What to produce
Start with the first line of the material. Repeat each line exactly through the one that contains "You are a computer-use agent. The".

Source data
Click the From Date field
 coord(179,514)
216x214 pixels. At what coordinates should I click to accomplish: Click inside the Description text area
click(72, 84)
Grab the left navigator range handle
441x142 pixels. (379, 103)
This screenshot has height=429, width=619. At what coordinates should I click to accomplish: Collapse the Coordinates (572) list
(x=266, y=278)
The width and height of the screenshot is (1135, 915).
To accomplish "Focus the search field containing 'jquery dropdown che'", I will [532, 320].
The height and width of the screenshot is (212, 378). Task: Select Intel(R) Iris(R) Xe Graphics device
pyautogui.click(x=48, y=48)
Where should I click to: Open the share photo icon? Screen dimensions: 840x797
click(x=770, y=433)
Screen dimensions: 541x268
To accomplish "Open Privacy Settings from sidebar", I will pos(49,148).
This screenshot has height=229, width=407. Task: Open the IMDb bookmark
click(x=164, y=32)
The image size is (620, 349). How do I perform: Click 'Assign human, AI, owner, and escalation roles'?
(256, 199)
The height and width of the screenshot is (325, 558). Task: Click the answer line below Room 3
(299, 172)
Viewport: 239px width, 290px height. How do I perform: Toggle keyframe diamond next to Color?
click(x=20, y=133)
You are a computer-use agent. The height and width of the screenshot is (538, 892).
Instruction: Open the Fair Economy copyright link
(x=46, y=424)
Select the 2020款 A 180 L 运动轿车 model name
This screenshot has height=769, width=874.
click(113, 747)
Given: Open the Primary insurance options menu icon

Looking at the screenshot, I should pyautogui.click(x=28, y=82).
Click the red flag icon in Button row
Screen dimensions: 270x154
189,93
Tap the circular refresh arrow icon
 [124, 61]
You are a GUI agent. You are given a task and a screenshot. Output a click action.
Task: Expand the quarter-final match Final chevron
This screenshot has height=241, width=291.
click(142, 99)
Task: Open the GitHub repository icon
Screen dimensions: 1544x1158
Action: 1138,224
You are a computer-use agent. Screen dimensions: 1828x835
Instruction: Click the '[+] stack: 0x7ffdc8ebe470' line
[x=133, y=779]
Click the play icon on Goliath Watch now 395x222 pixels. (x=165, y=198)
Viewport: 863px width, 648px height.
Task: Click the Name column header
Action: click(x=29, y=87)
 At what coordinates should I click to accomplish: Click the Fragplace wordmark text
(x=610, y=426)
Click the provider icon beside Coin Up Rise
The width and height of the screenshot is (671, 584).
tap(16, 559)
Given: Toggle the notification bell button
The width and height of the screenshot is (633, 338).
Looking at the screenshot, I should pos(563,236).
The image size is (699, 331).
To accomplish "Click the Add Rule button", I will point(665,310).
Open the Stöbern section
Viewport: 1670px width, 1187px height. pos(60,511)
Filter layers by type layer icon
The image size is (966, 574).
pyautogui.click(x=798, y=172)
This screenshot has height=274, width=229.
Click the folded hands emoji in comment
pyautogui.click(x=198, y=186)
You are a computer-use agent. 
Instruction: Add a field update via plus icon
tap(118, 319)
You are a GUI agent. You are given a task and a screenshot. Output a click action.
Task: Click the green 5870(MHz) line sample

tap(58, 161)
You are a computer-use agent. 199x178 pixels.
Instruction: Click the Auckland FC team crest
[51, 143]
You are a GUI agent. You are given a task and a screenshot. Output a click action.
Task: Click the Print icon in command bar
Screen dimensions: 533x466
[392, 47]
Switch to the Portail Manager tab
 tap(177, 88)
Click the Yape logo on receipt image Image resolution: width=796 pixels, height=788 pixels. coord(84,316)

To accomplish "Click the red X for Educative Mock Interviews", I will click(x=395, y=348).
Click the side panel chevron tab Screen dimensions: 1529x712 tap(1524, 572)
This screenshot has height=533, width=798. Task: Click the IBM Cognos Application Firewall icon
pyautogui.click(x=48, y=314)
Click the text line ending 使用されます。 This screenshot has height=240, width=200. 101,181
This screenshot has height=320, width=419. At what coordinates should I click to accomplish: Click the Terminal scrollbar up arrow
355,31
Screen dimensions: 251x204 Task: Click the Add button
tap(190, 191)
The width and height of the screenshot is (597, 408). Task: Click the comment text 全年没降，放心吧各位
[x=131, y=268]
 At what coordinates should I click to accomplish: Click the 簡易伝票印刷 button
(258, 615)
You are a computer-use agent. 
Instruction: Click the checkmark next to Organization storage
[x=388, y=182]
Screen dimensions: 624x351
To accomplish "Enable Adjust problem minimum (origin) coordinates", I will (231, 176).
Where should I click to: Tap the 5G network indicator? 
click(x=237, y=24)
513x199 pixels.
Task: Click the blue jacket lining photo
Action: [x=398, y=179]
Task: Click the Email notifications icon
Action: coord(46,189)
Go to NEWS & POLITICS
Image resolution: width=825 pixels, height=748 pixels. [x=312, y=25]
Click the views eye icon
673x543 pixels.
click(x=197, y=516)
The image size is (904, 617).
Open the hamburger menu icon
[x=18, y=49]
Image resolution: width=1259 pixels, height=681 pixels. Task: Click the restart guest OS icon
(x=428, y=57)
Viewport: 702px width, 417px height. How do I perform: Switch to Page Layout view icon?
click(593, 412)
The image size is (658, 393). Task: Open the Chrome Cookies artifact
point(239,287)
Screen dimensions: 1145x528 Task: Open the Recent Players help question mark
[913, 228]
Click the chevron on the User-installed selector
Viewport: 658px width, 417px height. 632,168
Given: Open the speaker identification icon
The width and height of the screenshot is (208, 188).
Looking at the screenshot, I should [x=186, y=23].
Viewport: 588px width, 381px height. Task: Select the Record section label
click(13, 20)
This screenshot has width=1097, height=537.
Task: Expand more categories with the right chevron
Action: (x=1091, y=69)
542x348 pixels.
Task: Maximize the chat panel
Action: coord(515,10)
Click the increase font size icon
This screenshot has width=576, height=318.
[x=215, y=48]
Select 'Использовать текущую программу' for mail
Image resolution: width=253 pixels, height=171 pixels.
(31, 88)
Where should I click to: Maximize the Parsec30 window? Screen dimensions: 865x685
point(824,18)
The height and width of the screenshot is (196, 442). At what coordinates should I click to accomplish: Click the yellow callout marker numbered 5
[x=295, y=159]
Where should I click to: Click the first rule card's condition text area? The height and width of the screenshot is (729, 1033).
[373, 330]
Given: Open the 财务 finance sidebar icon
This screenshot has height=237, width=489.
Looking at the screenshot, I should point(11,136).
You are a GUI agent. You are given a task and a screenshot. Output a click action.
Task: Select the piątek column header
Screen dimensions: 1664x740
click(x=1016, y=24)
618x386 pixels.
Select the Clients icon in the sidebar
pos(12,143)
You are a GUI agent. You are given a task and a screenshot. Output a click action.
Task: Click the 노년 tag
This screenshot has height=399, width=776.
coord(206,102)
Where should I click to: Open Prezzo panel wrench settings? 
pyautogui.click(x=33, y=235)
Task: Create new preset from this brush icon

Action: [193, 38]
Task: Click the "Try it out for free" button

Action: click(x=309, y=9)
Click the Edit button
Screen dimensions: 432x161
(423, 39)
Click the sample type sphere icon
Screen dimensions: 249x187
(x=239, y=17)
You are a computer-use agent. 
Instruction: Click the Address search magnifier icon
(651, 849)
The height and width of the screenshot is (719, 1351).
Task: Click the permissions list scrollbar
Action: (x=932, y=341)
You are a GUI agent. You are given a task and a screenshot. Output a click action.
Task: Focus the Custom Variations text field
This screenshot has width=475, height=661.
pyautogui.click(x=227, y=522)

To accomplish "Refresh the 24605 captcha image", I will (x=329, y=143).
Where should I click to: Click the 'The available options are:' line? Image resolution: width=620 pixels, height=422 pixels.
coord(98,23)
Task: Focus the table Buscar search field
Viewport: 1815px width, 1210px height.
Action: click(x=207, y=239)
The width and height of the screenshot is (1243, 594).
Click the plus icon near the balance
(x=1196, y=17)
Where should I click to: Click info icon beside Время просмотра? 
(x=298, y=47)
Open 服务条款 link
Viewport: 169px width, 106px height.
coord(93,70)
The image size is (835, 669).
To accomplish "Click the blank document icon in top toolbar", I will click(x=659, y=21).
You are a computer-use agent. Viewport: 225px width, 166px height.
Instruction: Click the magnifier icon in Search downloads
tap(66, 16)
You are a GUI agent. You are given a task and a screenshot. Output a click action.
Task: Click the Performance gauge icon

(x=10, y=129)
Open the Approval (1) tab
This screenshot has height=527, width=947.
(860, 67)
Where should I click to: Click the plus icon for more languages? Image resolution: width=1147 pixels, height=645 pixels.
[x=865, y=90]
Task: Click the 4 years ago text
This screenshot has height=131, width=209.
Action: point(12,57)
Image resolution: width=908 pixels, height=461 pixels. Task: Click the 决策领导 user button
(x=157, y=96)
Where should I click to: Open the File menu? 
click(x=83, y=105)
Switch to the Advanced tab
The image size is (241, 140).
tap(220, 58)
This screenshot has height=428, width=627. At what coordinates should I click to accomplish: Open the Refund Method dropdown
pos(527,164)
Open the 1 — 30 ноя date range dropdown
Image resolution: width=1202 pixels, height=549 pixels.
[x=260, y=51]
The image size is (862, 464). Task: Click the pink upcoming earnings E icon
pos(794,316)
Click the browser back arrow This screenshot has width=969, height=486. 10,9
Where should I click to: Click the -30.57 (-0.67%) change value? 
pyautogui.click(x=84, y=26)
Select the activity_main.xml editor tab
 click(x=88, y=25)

Answer to the exercise
Click the From Date field
 coord(179,514)
216x214 pixels. At what coordinates should I click to accomplish: Click inside the Description text area
click(72, 84)
Grab the left navigator range handle
441x142 pixels. (379, 103)
This screenshot has height=429, width=619. At what coordinates should I click to accomplish: Collapse the Coordinates (572) list
(x=266, y=278)
The width and height of the screenshot is (1135, 915).
To accomplish "Focus the search field containing 'jquery dropdown che'", I will [532, 320].
The height and width of the screenshot is (212, 378). Task: Select Intel(R) Iris(R) Xe Graphics device
pyautogui.click(x=48, y=48)
Where should I click to: Open the share photo icon? Screen dimensions: 840x797
click(x=770, y=433)
Screen dimensions: 541x268
To accomplish "Open Privacy Settings from sidebar", I will pos(49,148).
This screenshot has height=229, width=407. Task: Open the IMDb bookmark
click(x=164, y=32)
The image size is (620, 349). How do I perform: Click 'Assign human, AI, owner, and escalation roles'?
(256, 199)
The height and width of the screenshot is (325, 558). Task: Click the answer line below Room 3
(299, 172)
Viewport: 239px width, 290px height. How do I perform: Toggle keyframe diamond next to Color?
click(x=20, y=133)
You are a computer-use agent. The height and width of the screenshot is (538, 892).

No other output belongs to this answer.